_PROBLEM DESCRIPTION:_
Go through the entries below and copy every line that holds the word "This".
BEGIN DATA EXTRACTS
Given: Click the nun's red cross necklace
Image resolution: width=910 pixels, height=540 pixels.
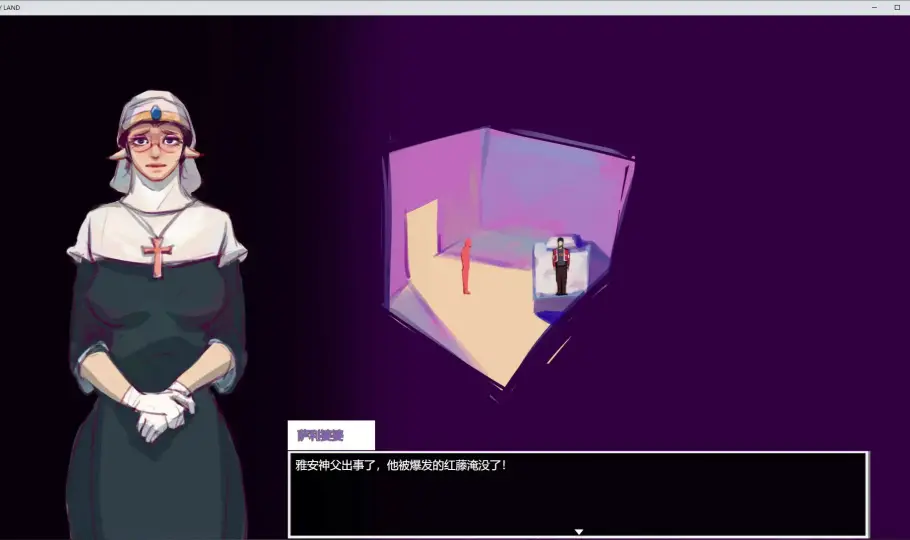Looking at the screenshot, I should [x=157, y=255].
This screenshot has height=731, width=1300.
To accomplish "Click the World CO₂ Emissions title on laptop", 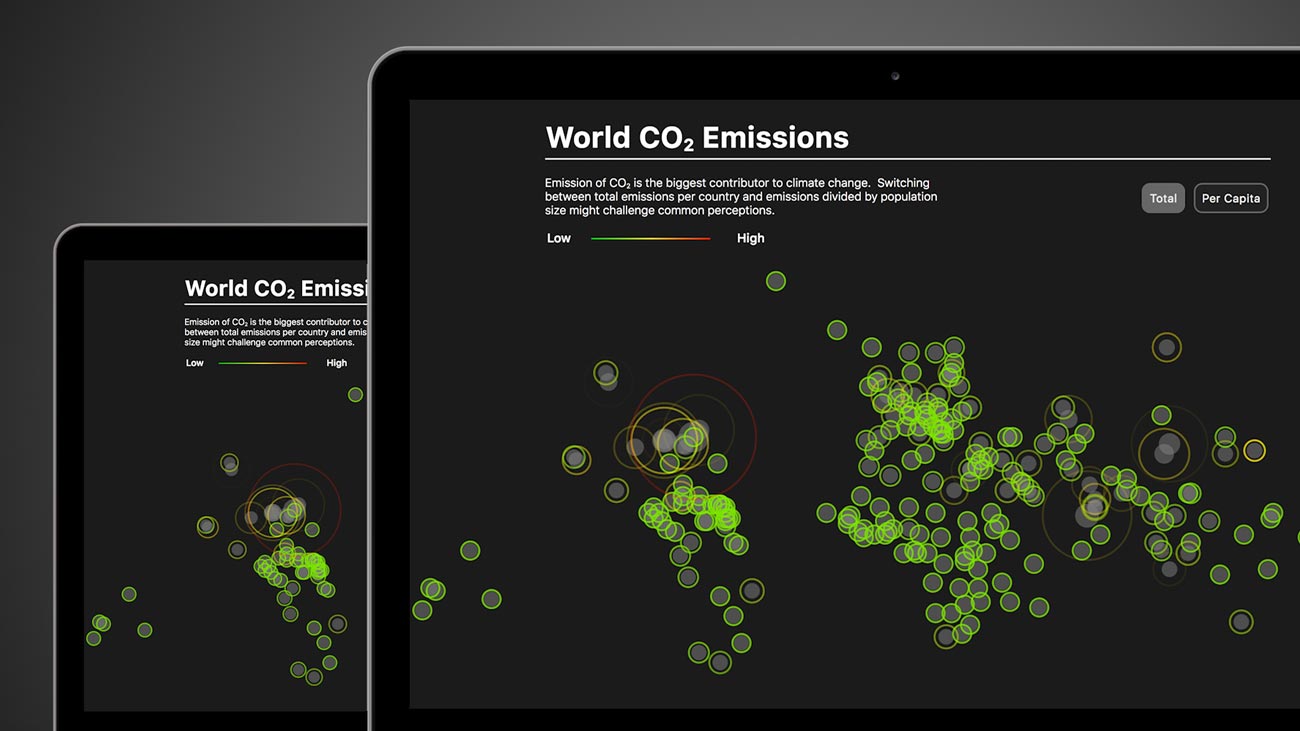I will click(x=697, y=138).
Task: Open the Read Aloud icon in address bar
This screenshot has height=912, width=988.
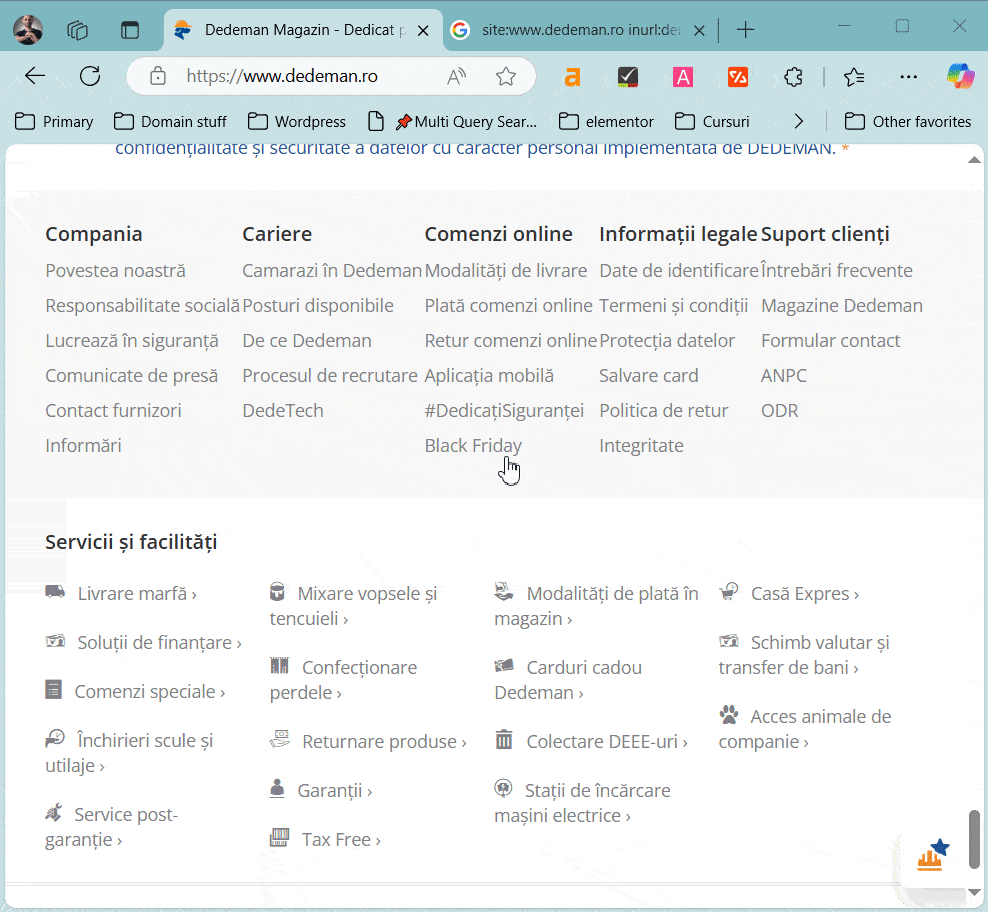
END DATA EXTRACTS
_SOLUTION:_
This screenshot has height=731, width=1300.
This screenshot has height=912, width=988.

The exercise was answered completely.